俺の大好きだった叔父さん ちっちゃ兄ちゃん 昇さん
俺の母親の弟二人を、「おおき兄ちゃん」「ちっちゃ兄ちゃん」と呼んでいた。
おじさん二人はもうあの世に。
俺はやんちゃな「ちっちゃ兄ちゃん」が大好きだった。
石原裕次郎、長島茂に憧れたナイスガイだった。
とにかく酒好きだった。のんべーと呼ぶのがふさわしい男だった。生きているうちに一度は酒を飲み交わしたかったけれど叶わなかった。
水道屋で図面を引き続けていた。
俺のことを「テル、テル」と呼んで可愛がってもらった。
一番残念なのは孤独死をさせてしまったこと。3年前の6月、都営狛江団地で80歳で永眠。

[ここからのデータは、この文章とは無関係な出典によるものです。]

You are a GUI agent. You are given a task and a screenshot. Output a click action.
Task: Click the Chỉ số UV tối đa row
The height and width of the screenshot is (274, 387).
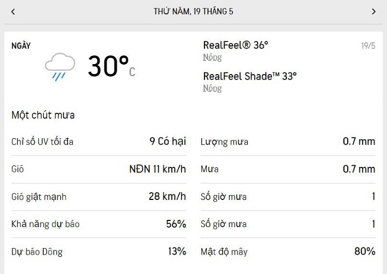[99, 141]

ナイターテニスが終わり帰り道、胸に手を当て団地前を通る。いろいろあってどこのお墓に入っているのかわからない。贈る言葉としよう。
猫を棄てる
父親について語るときに
僕の語ること
村上春樹
文藝春秋六月特別号
言い換えれば我々は、広大な大地に向けて降る膨大な数の雨粒の、名もなき一滴に過ぎない。固有ではあるけれど、交換可能な一滴だ。しかしその一滴の雨水には、一滴の雨水なりの思いがある。一滴の雨水の歴史があり、それを受け継いでいくという一滴の雨水の責務がある。我々はそれを忘れてはならないだろう。たとえそれがどこかにあっさりと吸い込まれ、個体として輪郭を失い、集合的な何かに置き換えられて消えていくものだとしても。いや、むしろこういうべきなのだろう。それが集合的な何かに置き換えられていくからこそ、と。